> REQUIRED WORK
Retype, word for word, only the lines from the one containing "This screenshot has height=1173, width=1036." through the last line of the listing below. Pictures do not belong in the result.

──────── TASK DATA

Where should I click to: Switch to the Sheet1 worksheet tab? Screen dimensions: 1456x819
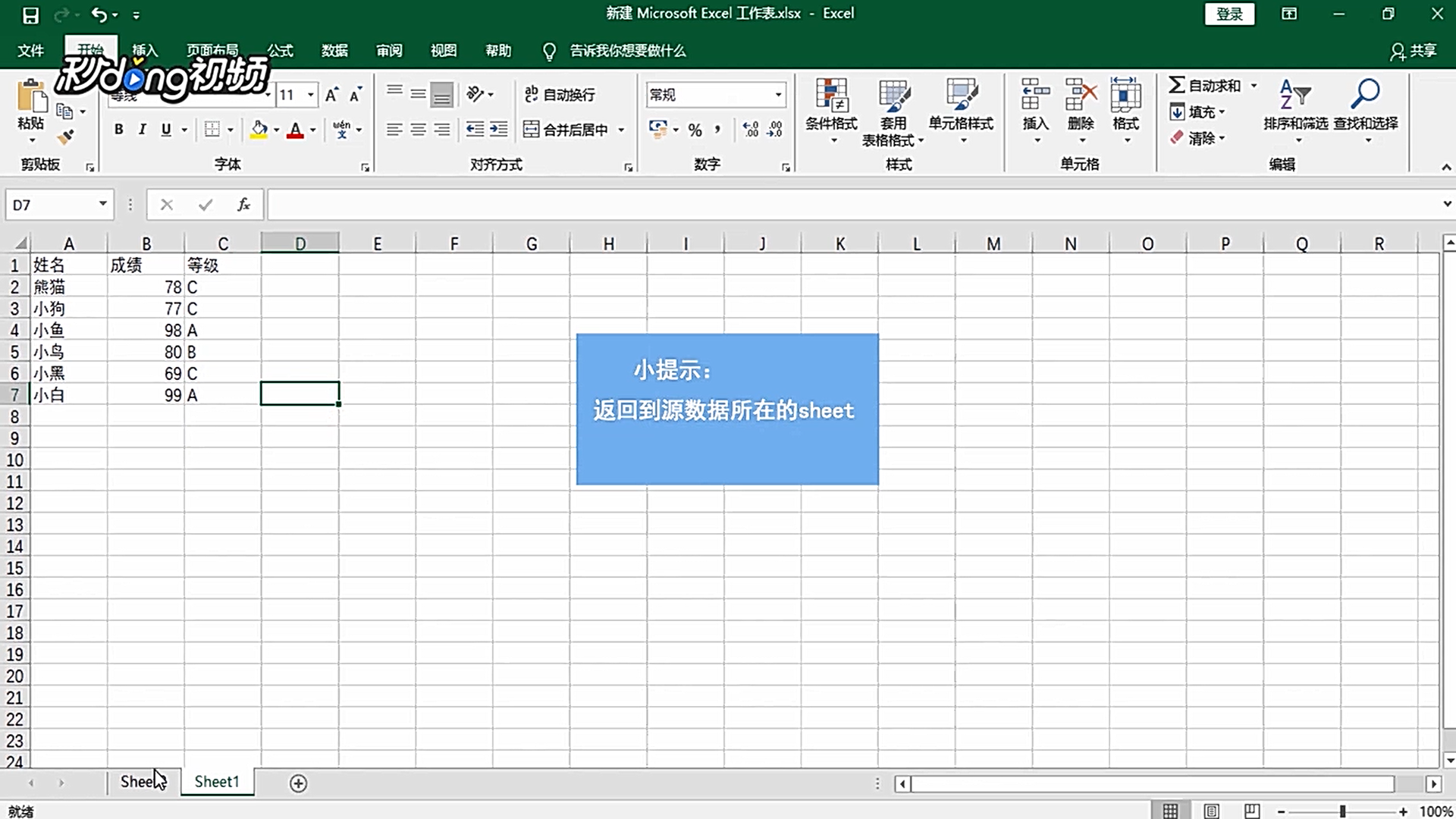click(x=217, y=781)
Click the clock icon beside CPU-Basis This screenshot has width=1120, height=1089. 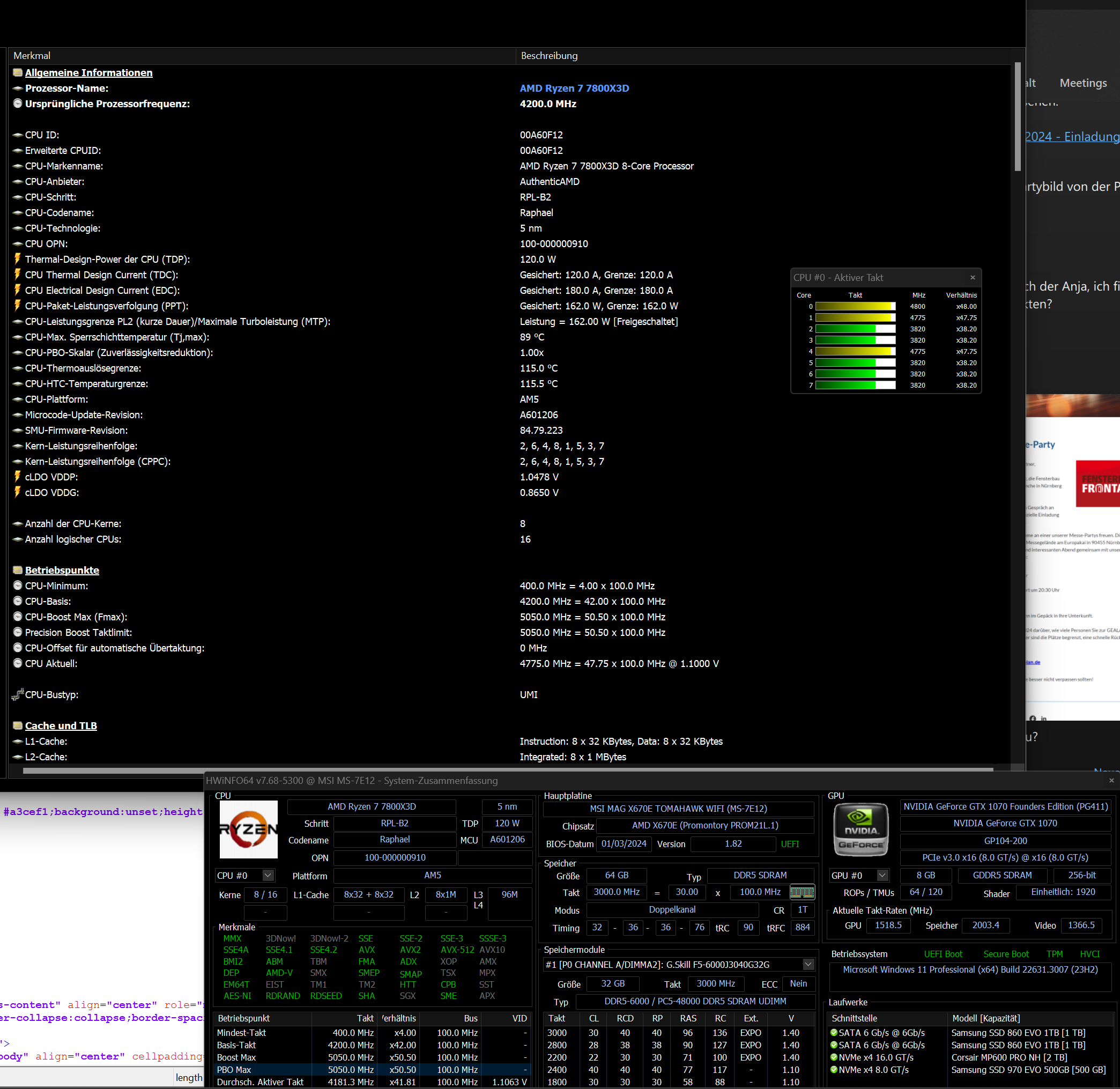coord(18,601)
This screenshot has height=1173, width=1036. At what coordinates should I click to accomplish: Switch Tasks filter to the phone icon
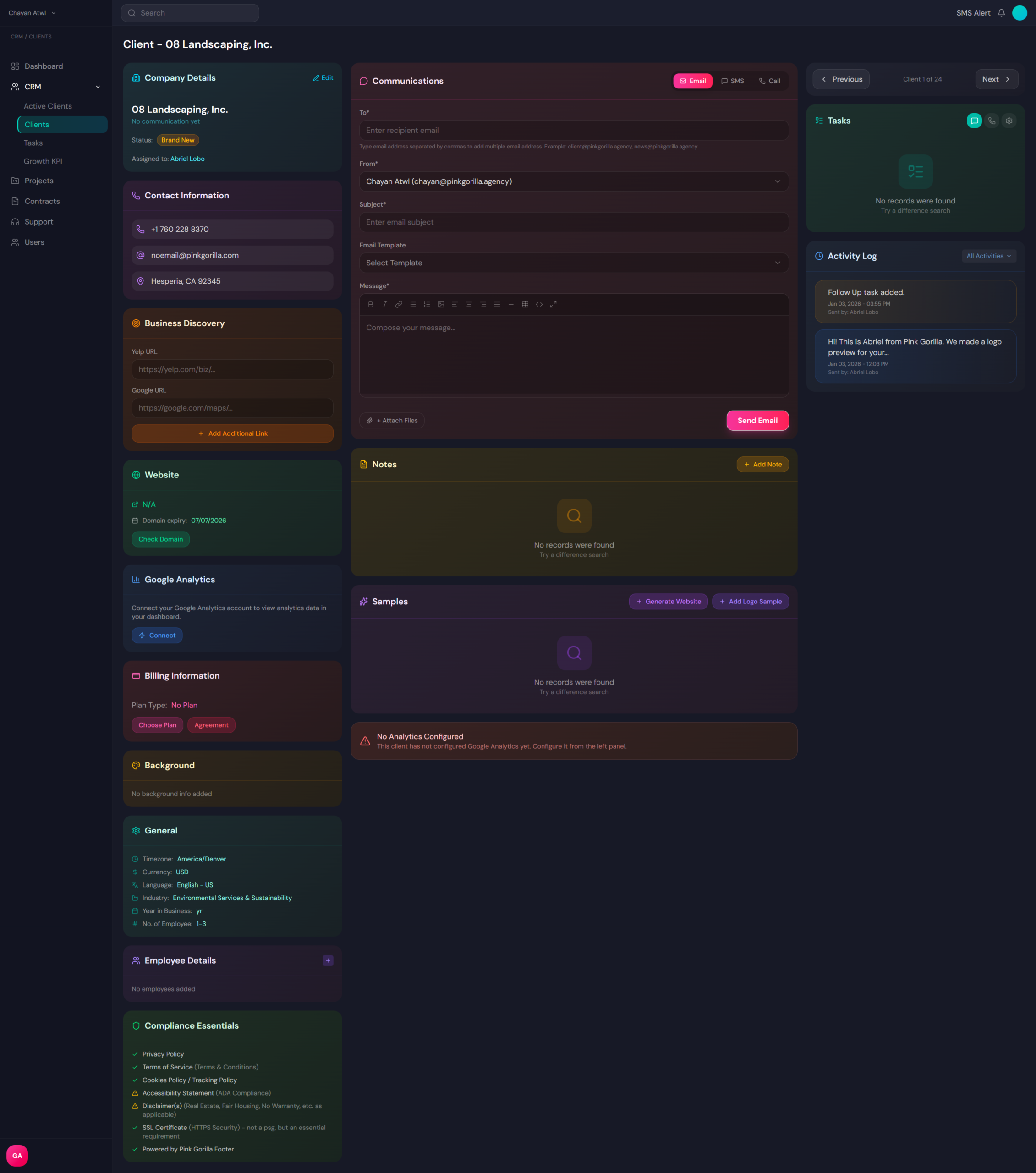pyautogui.click(x=992, y=121)
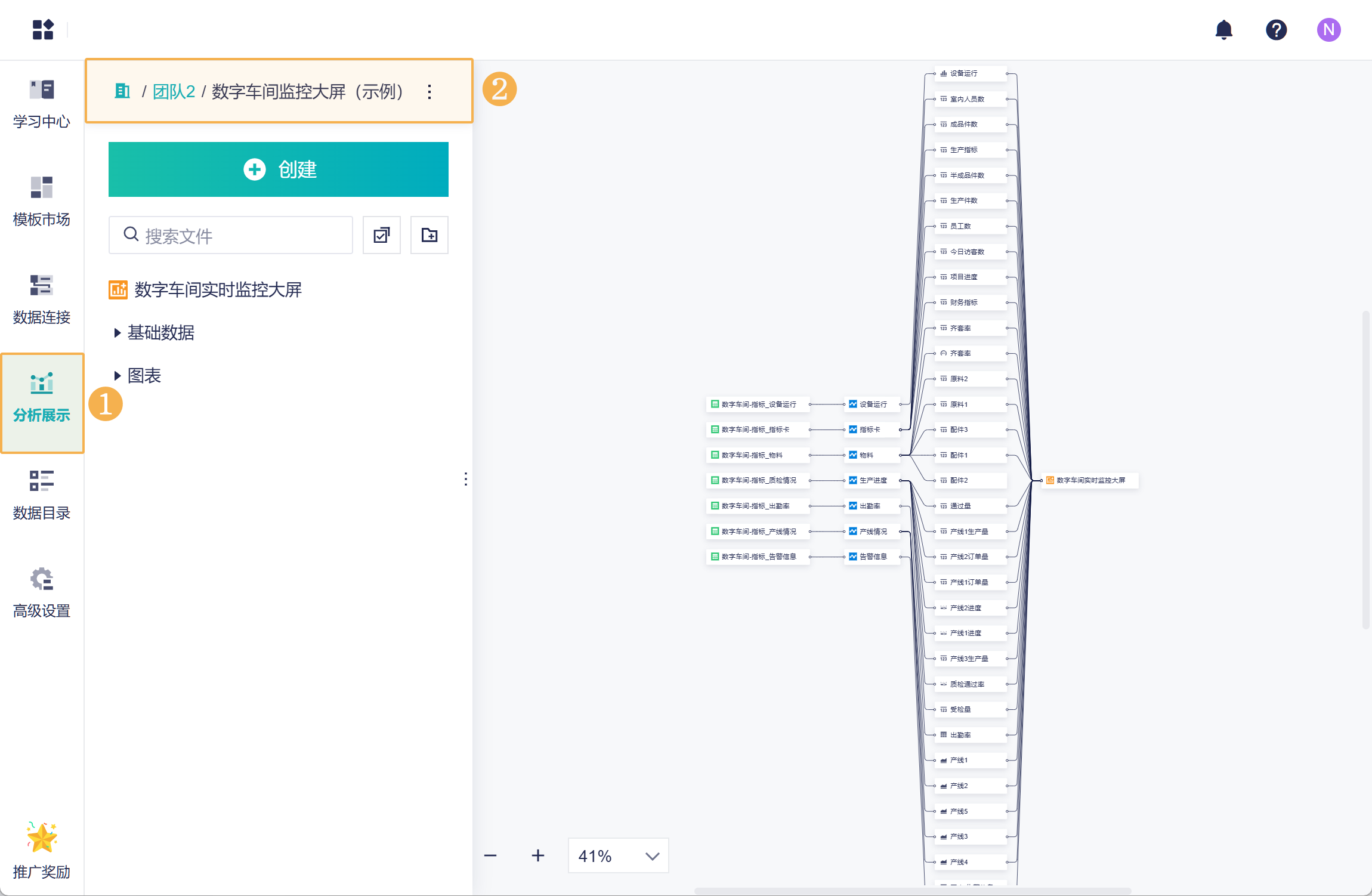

────────────────

> ANSWER TO THIS TASK
This screenshot has height=1173, width=1036. At what coordinates should I click to accomplish: Switch Tasks filter to the phone icon
pyautogui.click(x=992, y=121)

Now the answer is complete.